**SOURCE EXTRACT**
+ + +
New line characters(\r\n) issue in PDF in C# using Aspose.PDF for .NET error - Font doesn't include tables to decode text

When trying to identify the text fragments enclosed in square brackets and replace the [] with empty string, we are getting the below exception if the text fragment contains \r\n or \n or nbsp characters.

Error - Font doesn’t include tables to decode text
Stack trace -
at #=zRMKYxwdLwla_377mGcBGbItjUAcl.#=z$3pOA6ktFPS_(UInt32 #=zJD2sP0g=)
at #=zRMKYxwdLwla_377mGcBGbItjUAcl.#=z_2JLx_F5mLbb(UInt32 #=zJD2sP0g=)
at #=ztxquhYRowjnsZQxP8GiFPpTJwpx3QJg93V2QFsDU09CBI92XJxVn4ao=.#=zW_Vfbi8Nj3PByiegGg==(#=zdfPIt15GsqAtGWNwksq3JS0= #=zUw0fpKg=, String #=zPMPoiS0=, Int32 #=zxOqyBoQ=, Int32 #=zJHlnqi8=)
at #=ztxquhYRowjnsZQxP8GiFPpTJwpx3QJg93V2QFsDU09CBI92XJxVn4ao=.#=zW_Vfbi8Nj3PByiegGg==(#=zdfPIt15GsqAtGWNwksq3JS0= #=zUw0fpKg=, String #=zPMPoiS0=)
at #=ztxquhYRowjnsZQxP8GiFPpTJwpx3QJg93V2QFsDU09CBI92XJxVn4ao=.#=zISNiZ5j016Ue3U4lnq2kWet9EkvS(String #=zPMPoiS0=, Font #=zUw0fpKg=, Font& #=z$B71qFUm5SM2EGdhq6POH1s=)
+ + +
**LISTED RECORDS**
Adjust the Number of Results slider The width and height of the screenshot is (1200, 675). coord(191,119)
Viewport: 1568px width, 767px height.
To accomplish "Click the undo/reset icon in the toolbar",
+ + +
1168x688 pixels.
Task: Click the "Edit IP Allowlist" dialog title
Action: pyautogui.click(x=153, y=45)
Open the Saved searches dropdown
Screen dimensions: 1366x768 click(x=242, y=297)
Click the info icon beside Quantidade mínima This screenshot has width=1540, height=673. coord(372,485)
+ + +
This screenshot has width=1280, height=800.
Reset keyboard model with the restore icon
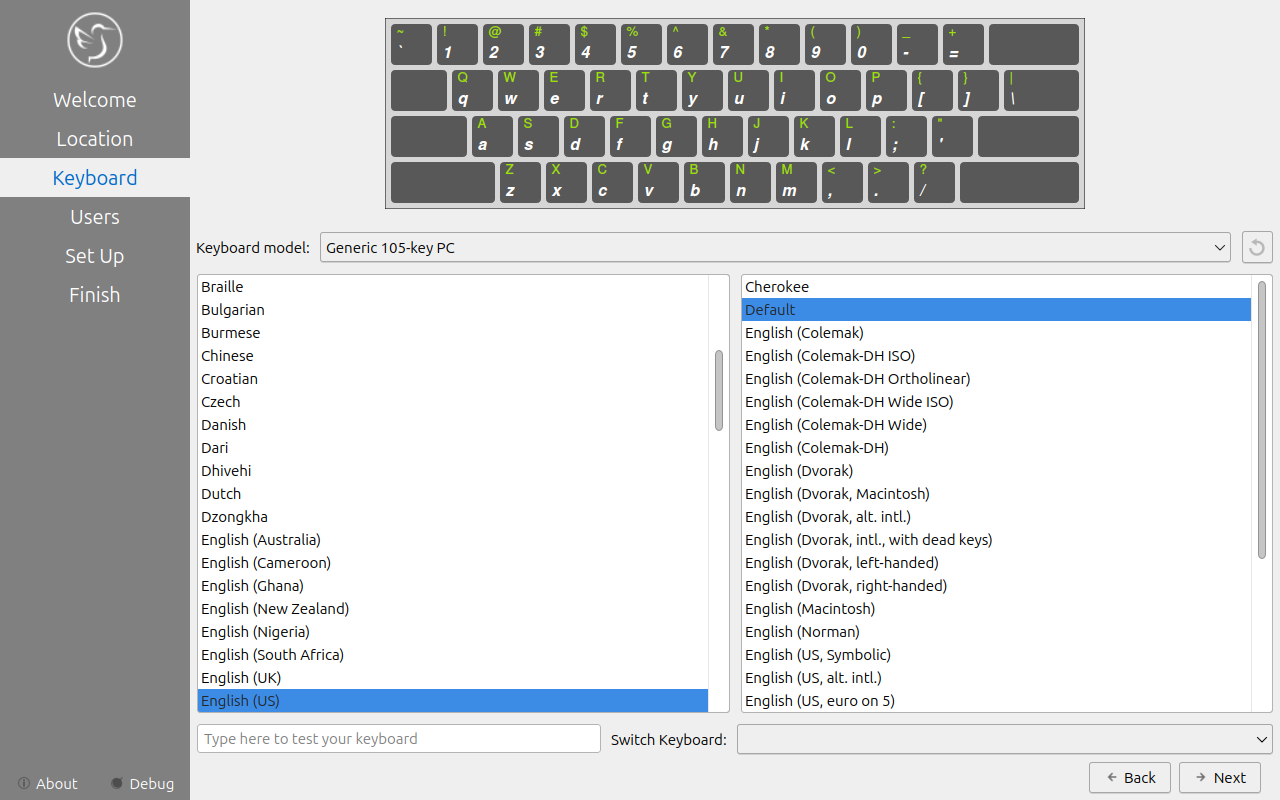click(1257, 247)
+ + +
**ACTIONS TO TAKE**
- 1) Based on the Aspose.PDF question, explain when the exception appears while the bracketed text fragments are being cleared.
- 2) In the records, switch "dropdown" to "menu". Start at the line that has "Open the Saved searches dropdown", end after the line that has "Click the info", and return only those lines with nothing else changed.

**SOLUTIONS BELOW**
- 1) The exception "Font doesn't include tables to decode text" is thrown when a text fragment enclosed in square brackets contains \r\n, \n, or nbsp characters. It occurs during the attempt to replace the [] with an empty string.

- 2)
Open the Saved searches menu
Screen dimensions: 1366x768 click(x=242, y=297)
Click the info icon beside Quantidade mínima This screenshot has width=1540, height=673. coord(372,485)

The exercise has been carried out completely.